Every job is a sum of all these work components – it’s just that they are not all equally distributed. The variance is a result of factors such as seniority, industry, profession, company stage, personal preference (knowingly or unknowingly) among other things.

I believe work falls under two broad categories: Menial Work and Creative Work. Menial work is what society has already defined for us. It comes by default since we operate in a shared world with systems, processes, and laws. Creative work, on the other hand, is about forging our identity. It is a product of our imagination. A way in which we can leave our footprint in a world not least traveled.

Comparative Advantage = high creative to menial ratio.

Net Productivity = creative work – menial work.

Average = high menial to creative ratio.


Ratio is Kinetic

Jobs at the very core are about adaptation. An oscillation between the M:C ratio based on the stage of our careers, the needs of our company and megatrends in our industry. The unspoken rule is that we should be able to perform any task when needed. Nothing is not our job.

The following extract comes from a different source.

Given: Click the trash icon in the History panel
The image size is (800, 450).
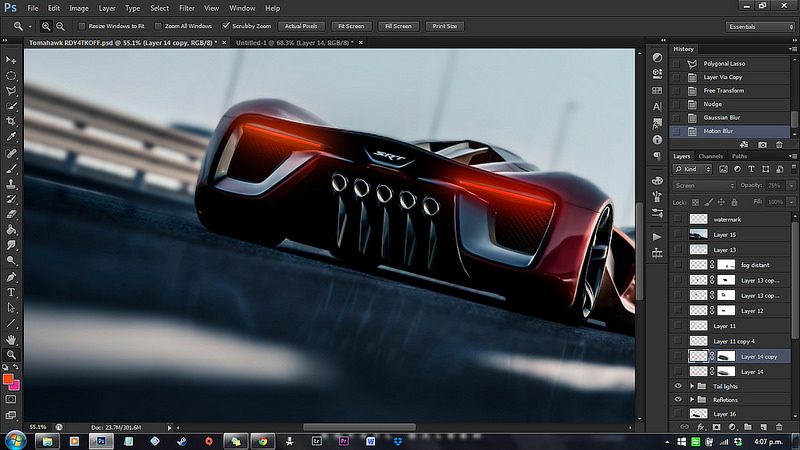Looking at the screenshot, I should coord(778,144).
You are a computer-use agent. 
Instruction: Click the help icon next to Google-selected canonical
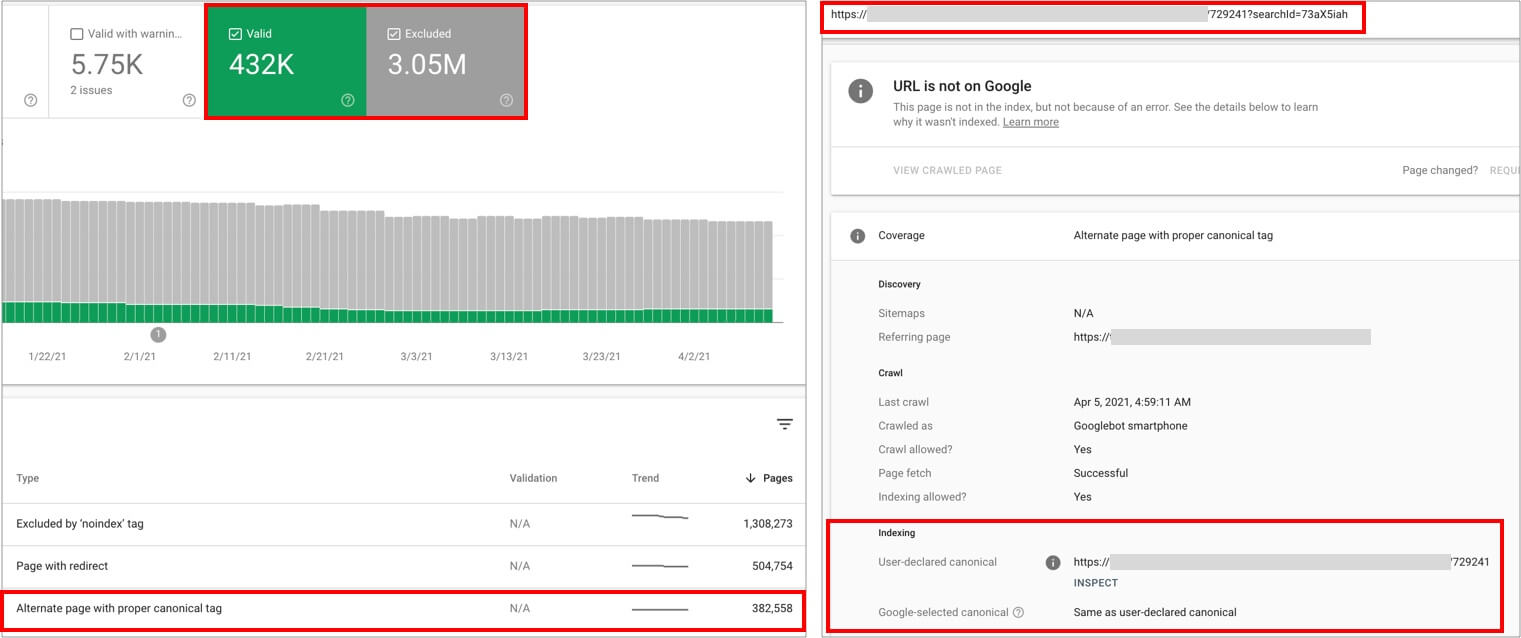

A lot of unhappiness in the workplace is a result of the ratio not coinciding with our expectations. We are at our happiest when we feel our contribution is unique and useful to our organization. Not when the bulk of our work revolves around following a well-defined path complete with signages. 

In a world where job adaptability is glorified, problems are solved as they come along, money acts as an end to a means and mimicry is the norm, the ratio is construed to be highly asymmetrical. Our current M:C ratio is always a by-product of the evolving nature of problems present at any one given time in our work environments.  One day we are brainstorming over high-quality problems. The next day we are trying to figure out how the copier works.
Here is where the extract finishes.